▶ **EXTRACT TO READ**:

########################################

# Lifts - Commercial or Home Made?



## Jim2 (Feb 3, 2012)

So what is your opinion of a router lift?
Commercial (what brand) or make one myself?
Are they "useful", "must have", "nice but", "why in the world", "why waste your money"? Or....?


----------



## Chris Curl (Feb 13, 2012)

Here is my answer:

http://www.routerforums.com/project-plans-how/33666-diy-router-table.html

It does everything I need and want, and the cost was about $20. And of course, you can mount it on any kind of surface you want.

I don't know why, buy I have a real problem paying $150 or more for an addon for a $59 router. Then again, I'm a cheap SOB.


----------



## TomE (Dec 17, 2010)

A lift is not essential to use a router table but they sure are convenient if you use the table on a regular basis.

Make one or buy one? There are several ways to make if so inclined. Check out the forums. Lots of neat ideas out there.

I bought mine, was not inclined to take the time, gather the parts and assemble a lift for a 7518 motor.

Figured cost of commerical product vs personal investment costs to be a wash.

Ended up with much nicer lift than any I could make within the capabilities of my shop. 

Mine's a Jessem master, got it as package with the 7518 motor. Great setup.


----------



## harrysin (Jan 15, 2007)

Jim2 said:


> So what is your opinion of a router lift?
> Commercial (what brand) or make one myself?
> Are they "useful", "must have", "nice but", "why in the world", "why waste your money"? Or....?


I wouldn't like to live without this simple but very effective router lift especially since replacing the Makita with a Triton TR001. A quick press on the pedal and the collet is above the table and for dowelling it sure is fast.

The last shot is an error and the ability to delete it in edit appears to be no more.


----------



## KenBee (Jan 1, 2011)

Jim2 said:


> So what is your opinion of a router lift?
> Commercial (what brand) or make one myself?
> Are they "useful", "must have", "nice but", "why in the world", "why waste your money"? Or....?


I pick door 5.


----------



## TomE (Dec 17, 2010)

Waste of money is relative.

My original table replaced a small shaper, my current motor/lift setup is a definite upgrade over the original. It provides the accuracy, dust collection and enough power to do all that the shaper did and more. 

The bit sets I buy for this setup can be fairly expensive but in comparison to a set of shaper cutters they are a deal. 

Too often I need to match a style for a project and nine times out of ten a router bit can be found to replicate.

Router bits can also be used hand held or in the table. (within reason)

Just one gain in production comes in when making that final cut to clean up an edge profile on a cabinet door to satisfaction. With the machine still running, I crank the bit up a tad knowing that the cut will be consistent, and since the depth change is visually monitored via the lift indicator, I know that I will not cut through into the hinge bore ruining the door.

########################################

▶ **TASK STATEMENT**: Return the passage of the router lift thread starting at "I don't know" and ending at "a regular basis.", copied word for word. Work from the router lift thread alone.

▶ **Entries on where items appear**:

########################################

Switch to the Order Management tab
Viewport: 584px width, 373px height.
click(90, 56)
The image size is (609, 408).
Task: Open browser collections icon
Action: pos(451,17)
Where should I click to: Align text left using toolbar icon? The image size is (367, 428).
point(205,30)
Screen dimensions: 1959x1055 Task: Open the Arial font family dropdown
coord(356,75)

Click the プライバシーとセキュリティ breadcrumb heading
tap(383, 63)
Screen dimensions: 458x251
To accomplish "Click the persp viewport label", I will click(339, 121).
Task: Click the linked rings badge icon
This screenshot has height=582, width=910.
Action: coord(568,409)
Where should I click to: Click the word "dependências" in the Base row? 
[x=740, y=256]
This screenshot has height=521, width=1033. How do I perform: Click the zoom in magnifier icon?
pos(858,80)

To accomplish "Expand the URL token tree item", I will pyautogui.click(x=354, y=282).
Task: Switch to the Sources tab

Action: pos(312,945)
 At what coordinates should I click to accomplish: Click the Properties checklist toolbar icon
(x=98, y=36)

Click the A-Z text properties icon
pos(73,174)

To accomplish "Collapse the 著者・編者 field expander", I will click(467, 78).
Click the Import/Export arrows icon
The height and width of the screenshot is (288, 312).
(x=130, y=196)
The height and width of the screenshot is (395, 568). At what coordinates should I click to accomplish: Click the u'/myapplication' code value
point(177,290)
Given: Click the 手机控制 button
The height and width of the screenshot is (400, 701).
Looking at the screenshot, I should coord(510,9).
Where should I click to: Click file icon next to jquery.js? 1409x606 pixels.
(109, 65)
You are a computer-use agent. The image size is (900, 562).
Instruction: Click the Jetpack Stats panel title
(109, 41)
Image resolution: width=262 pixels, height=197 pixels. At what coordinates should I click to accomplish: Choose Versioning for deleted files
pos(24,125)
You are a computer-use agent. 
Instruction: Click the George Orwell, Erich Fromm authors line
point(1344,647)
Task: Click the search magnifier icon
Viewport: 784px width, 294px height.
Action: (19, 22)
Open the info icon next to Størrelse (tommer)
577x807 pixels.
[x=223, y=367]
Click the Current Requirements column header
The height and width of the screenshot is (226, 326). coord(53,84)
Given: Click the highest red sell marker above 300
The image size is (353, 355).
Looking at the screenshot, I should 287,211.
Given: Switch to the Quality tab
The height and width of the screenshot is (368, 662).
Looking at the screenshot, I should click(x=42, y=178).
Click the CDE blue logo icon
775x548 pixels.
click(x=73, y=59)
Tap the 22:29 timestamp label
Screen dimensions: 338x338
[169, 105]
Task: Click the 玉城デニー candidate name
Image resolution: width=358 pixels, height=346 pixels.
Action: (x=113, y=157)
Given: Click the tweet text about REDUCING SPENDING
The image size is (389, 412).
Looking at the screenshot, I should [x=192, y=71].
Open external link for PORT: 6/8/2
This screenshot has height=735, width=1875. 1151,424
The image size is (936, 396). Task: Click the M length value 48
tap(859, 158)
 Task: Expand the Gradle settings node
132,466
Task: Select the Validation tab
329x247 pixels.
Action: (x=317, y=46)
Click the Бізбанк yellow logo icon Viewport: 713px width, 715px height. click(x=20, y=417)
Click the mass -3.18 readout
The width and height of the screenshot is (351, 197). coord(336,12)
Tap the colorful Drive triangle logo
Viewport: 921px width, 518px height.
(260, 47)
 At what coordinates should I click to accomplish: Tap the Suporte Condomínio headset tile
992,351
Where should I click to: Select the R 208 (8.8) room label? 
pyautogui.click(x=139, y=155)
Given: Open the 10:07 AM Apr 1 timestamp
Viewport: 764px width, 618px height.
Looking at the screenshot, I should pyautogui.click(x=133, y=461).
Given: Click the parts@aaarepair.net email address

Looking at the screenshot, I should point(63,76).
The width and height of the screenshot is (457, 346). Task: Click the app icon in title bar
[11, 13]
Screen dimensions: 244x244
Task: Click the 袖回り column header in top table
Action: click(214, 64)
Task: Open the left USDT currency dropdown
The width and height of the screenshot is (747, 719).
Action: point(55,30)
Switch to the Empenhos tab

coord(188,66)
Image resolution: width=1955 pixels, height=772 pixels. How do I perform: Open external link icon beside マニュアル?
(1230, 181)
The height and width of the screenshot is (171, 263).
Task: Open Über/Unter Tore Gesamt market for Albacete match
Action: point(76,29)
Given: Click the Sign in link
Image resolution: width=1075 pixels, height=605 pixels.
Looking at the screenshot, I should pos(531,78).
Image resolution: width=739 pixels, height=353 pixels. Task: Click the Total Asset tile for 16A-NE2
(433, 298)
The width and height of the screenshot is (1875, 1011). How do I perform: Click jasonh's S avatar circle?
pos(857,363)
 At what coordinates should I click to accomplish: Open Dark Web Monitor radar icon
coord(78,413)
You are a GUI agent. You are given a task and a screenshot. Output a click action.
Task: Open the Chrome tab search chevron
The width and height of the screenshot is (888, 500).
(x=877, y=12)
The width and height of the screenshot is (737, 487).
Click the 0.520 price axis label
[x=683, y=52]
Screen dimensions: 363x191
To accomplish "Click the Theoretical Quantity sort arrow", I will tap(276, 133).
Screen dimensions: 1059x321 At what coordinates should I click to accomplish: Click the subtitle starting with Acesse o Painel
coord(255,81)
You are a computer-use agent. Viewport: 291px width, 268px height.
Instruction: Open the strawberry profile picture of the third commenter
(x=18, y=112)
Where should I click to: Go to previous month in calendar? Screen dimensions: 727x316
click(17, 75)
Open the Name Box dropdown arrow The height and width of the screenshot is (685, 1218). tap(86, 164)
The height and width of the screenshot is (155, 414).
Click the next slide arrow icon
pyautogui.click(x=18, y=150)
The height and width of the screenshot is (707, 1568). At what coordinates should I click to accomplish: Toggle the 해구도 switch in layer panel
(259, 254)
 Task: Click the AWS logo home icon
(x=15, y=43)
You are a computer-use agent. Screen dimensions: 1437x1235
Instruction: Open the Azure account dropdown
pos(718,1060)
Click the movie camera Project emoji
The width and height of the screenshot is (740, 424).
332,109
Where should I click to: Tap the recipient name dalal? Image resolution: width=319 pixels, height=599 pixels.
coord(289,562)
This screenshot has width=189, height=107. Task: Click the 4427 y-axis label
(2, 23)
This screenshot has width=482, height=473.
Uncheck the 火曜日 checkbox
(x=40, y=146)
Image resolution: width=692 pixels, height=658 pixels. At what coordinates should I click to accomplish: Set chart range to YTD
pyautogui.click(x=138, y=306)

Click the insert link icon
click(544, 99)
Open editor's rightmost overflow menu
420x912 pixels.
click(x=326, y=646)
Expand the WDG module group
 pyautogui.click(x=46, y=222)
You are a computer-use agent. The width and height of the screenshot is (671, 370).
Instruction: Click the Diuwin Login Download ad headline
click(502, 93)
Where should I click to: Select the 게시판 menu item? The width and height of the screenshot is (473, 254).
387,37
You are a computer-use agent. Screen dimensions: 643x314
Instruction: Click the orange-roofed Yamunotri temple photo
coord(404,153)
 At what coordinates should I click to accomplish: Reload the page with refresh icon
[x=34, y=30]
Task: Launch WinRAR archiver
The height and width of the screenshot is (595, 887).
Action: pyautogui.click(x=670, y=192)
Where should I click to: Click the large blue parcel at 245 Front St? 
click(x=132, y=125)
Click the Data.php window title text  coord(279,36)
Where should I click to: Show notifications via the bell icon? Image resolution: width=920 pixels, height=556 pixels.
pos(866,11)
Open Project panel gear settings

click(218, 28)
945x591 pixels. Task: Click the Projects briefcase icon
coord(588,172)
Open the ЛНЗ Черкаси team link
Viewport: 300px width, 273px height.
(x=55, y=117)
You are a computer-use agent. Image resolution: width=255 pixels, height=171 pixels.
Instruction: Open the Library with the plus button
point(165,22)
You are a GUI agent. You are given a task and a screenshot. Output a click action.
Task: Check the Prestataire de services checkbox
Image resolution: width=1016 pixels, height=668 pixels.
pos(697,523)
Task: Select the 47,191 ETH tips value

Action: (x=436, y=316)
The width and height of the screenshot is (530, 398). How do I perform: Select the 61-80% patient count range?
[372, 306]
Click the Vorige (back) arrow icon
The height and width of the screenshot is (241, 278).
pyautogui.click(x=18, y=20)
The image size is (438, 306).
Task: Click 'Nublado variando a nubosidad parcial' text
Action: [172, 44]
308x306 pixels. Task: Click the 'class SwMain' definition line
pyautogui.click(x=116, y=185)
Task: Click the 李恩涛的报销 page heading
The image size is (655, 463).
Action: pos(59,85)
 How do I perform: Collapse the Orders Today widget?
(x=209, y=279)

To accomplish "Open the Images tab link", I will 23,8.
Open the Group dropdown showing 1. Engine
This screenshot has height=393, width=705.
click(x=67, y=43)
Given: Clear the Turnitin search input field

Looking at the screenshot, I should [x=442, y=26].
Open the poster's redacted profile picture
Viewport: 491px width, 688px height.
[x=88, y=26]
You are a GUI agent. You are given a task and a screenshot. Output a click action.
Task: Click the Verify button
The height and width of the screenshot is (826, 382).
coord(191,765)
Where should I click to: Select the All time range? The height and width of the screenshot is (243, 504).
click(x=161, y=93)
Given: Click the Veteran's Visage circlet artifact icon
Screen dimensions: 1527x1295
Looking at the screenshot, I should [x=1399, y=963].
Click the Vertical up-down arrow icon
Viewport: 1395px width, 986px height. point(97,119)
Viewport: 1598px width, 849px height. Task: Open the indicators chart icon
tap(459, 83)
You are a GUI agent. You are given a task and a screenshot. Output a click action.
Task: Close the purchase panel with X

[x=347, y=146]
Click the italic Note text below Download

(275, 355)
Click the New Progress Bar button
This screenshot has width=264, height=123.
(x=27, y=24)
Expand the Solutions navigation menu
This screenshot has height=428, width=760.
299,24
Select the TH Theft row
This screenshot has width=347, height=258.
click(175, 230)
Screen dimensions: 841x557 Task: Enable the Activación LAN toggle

########################################

▶ **OUTPUT**:
I don't know why, buy I have a real problem paying $150 or more for an addon for a $59 router. Then again, I'm a cheap SOB.


----------



## TomE (Dec 17, 2010)

A lift is not essential to use a router table but they sure are convenient if you use the table on a regular basis.